Cinta Itu Hanya Cemilan



“Salah satu kesalahan yang umum terjadi di masyarakat saat ini adalah kehilangan sudut pandang.”
“Contohnya apa, Mas?” Sahutku sambil meraih secangkir teh panas di atas meja.
“Satu dari sekian hal yang dapat kutemukan saat ini adalah kita telah kehilangan ukuran. Kehilangan patokan. Kita sudah tak bisa lagi membedakan mana yang pokok dan mana yang bukan. Mana yang utama dan mana yang kebutuhan tambahan.”

Saya terus mencoba memahami ke mana obrolan ini akan bermuara. Langit seputih santan. Sesendu perawan yang dirundung kesedihan karena ditinggal pergi sang mantan.

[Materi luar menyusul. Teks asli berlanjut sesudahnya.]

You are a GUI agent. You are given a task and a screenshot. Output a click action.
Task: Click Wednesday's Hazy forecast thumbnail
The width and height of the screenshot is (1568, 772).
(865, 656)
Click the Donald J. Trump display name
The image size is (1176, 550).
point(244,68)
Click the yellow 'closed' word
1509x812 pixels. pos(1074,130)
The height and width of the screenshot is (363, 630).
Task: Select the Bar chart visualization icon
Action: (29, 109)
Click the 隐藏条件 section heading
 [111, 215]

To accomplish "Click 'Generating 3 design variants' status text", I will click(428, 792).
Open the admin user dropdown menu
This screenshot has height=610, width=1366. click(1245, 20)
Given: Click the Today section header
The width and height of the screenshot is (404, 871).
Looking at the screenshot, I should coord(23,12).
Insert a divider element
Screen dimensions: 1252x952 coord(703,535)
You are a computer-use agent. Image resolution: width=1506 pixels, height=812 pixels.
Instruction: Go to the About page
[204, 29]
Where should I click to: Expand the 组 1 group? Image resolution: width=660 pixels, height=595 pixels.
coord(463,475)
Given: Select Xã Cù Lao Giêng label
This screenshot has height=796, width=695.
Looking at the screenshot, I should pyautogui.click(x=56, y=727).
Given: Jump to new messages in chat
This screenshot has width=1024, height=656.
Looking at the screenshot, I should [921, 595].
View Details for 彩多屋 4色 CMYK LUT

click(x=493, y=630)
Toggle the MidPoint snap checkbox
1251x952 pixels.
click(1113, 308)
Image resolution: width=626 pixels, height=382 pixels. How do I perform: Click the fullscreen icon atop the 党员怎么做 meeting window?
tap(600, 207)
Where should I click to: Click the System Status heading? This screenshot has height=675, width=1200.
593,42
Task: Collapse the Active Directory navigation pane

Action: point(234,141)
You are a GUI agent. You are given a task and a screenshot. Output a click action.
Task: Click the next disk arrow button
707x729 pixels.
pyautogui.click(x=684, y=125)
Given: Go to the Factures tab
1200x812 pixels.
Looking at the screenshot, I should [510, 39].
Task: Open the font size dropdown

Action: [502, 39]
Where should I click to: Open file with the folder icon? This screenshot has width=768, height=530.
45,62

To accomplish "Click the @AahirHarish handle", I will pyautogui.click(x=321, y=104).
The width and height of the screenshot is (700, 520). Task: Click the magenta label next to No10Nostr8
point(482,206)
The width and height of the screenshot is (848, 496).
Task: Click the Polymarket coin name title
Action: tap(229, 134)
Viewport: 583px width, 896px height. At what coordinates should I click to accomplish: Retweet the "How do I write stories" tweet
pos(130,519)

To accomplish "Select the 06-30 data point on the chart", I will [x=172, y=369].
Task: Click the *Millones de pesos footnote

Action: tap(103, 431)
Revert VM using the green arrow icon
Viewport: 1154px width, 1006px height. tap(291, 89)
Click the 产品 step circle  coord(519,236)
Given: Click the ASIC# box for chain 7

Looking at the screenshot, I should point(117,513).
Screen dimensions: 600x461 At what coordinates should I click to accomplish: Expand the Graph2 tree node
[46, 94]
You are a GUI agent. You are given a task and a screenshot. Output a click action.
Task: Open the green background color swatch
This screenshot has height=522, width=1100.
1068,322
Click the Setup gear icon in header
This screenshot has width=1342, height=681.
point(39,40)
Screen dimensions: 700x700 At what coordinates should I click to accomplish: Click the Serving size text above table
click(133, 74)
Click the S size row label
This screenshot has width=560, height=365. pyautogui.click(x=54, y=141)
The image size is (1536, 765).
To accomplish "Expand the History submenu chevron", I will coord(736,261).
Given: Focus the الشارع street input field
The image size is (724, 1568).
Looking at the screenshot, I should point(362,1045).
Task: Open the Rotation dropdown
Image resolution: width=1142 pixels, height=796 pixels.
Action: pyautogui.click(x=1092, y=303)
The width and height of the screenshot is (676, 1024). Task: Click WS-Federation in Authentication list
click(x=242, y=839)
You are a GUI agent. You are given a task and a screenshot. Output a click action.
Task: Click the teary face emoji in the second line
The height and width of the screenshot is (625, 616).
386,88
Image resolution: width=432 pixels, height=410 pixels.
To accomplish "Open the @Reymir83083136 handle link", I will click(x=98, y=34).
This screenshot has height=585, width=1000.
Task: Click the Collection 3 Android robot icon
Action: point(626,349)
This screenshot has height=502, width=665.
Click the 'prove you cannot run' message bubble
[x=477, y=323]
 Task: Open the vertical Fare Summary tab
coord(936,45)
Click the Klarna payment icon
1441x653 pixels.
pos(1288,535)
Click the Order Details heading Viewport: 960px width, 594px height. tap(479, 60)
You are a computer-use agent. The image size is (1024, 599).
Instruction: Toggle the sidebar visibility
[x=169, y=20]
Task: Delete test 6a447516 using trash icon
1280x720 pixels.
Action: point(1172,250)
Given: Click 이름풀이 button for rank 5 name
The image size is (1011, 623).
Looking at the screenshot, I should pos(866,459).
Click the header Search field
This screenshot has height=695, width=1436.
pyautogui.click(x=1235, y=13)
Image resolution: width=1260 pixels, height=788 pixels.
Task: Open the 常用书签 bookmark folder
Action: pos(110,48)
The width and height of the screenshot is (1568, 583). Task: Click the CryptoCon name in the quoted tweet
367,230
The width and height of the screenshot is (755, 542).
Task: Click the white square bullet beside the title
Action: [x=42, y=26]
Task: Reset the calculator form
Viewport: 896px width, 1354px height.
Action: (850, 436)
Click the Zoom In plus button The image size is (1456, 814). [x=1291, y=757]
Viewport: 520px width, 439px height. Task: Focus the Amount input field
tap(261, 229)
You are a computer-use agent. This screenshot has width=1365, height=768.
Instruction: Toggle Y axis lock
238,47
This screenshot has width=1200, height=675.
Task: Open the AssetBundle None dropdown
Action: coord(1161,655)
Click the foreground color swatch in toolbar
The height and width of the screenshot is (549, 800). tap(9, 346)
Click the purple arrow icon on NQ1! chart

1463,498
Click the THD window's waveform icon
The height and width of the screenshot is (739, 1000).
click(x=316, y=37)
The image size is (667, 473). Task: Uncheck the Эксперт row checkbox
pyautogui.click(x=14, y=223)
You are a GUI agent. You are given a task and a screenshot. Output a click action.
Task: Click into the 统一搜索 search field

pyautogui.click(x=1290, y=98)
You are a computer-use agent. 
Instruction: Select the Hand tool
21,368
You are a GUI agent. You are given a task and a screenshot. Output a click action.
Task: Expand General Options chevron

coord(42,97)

“Bisa diperjelas, Mas? Maklumlah ngobrol sama saya ini kudu gamblang. Biar sepulang dari sini saya nggak salah tafsir dan bikin agama baru... Hehe...”
“Hahah... Maksudku begini. Sebagian dari kita sudah terjebak dalam kebingungan. Karena itu tadi, tidak bisa membedakan mana yang harus dikerjakan, mana yang dianjurkan untuk dikerjakan, mana yang boleh, mana yang dianjurkan, mana yang harus ditinggalkan demi kebaikan.”
“Contoh yang spesifik, Mas?”
“Contoh yang paling sederhana. Dan yang paling kaprah di masyarakat, terutama kalangan muda saat ini adalah cinta?”
“Nah, kalau sudah ngomingin cinta, ini pasti menarik, Mas.”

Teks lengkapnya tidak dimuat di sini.